Workloads rise in tech – April 2021

We’ve recently launched The Harvey Nash Group Technology & Talent Study 2021, which found that despite salaries rising for over a third of IT professionals, the pandemic has forced tech workers across the world to do more for their money, with over half (55%) reporting that their workloads have increased at the same time as around two thirds (64%) have either experienced pay freezes (48%), or a reduction in pay (16%).

Preliminary findings from the study had been released during March to coincide with International Women’s Day and ONS figures on jobs, and with pieces from the main launch in Computer Weekly, TechRepublic, Information Age, IT Pro Portal, UK Tech News, and Tech-Monitor, in total we have achieved over 20 pieces of coverage for the study.

The study also found that heavier workloads carried out remotely have had a negative impact on mental health with three quarters (75%) more tech workers reporting that they are presently concerned about the state of their mental health due to working pressures compared to last year.

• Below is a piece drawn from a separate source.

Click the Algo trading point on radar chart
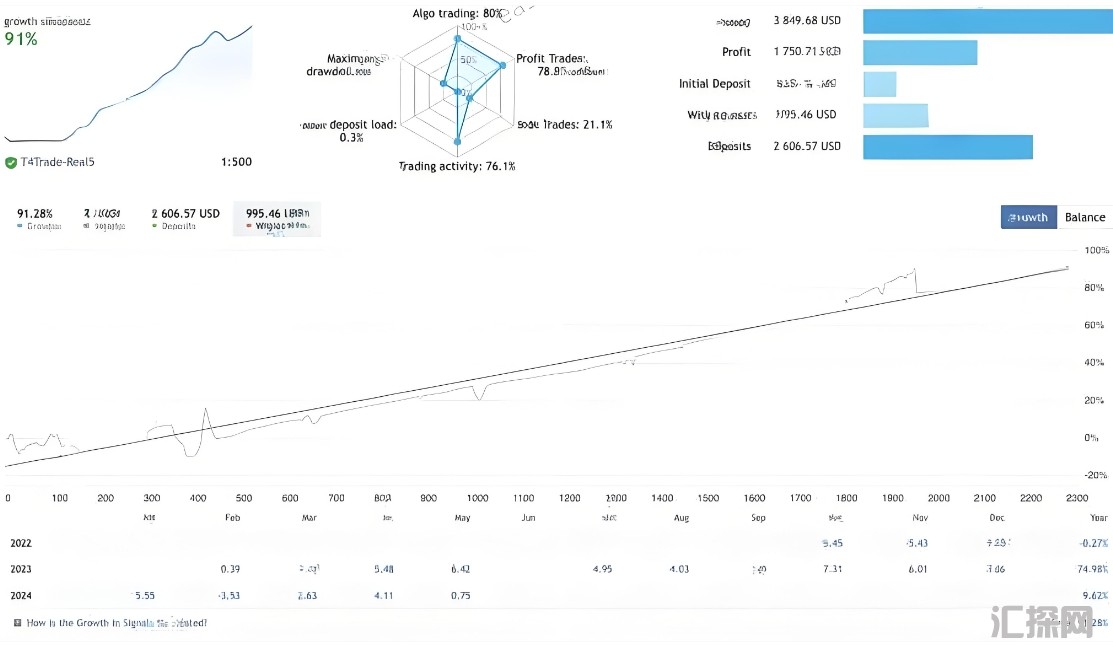 tap(457, 41)
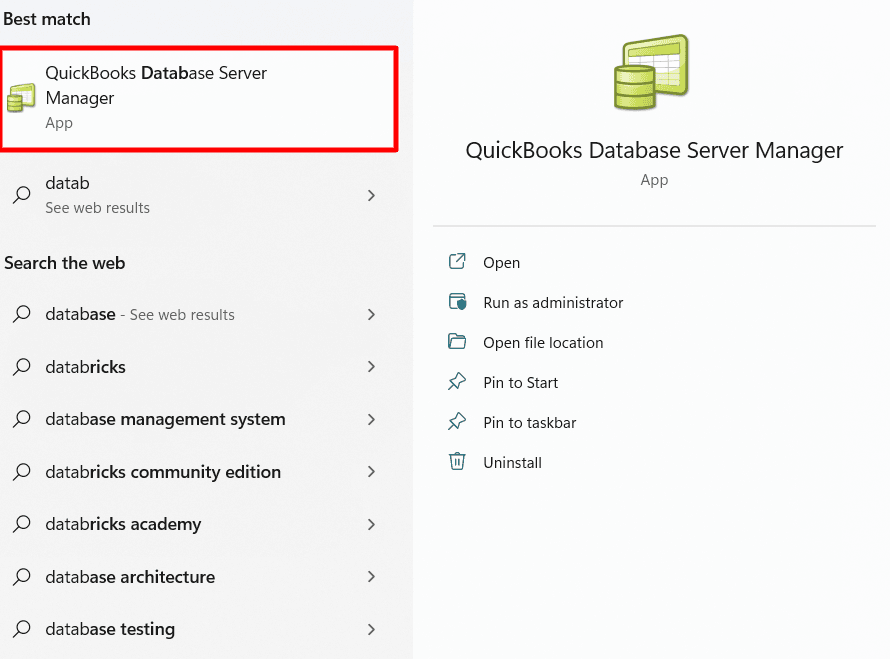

The Harvey Nash Group Technology & Talent Study 2021, which is based on responses from over 1,700 tech professionals globally, also found that the three tech roles to see workloads increase the most during the pandemic have been: Development Management/Team Leadership (69%), CIOs/CTOs and VPs of IT (66%), and those working in IT operations (64%).

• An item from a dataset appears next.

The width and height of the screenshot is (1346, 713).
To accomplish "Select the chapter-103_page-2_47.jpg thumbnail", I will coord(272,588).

Bev White, Chief Executive, Harvey Nash Group, said on the launch day:

“Technology professionals have played a key role throughout the pandemic, supporting organisations in the massive push for home working and helping them adapt their business models in response to the crisis. But it’s been quite a journey. There have been long days, rising workloads and rapidly changing objectives. It’s no wonder that mental health is struggling.

This was already an issue before the crisis, but there are clear signs it’s getting worse. It’s certainly encouraging that more organisations now have support measures in place, but there is undoubtedly further to go. The remote world post-Covid needs new models of employer care and support – the organisations that do best in this will create a significant advantage in attracting and retaining tech talent.”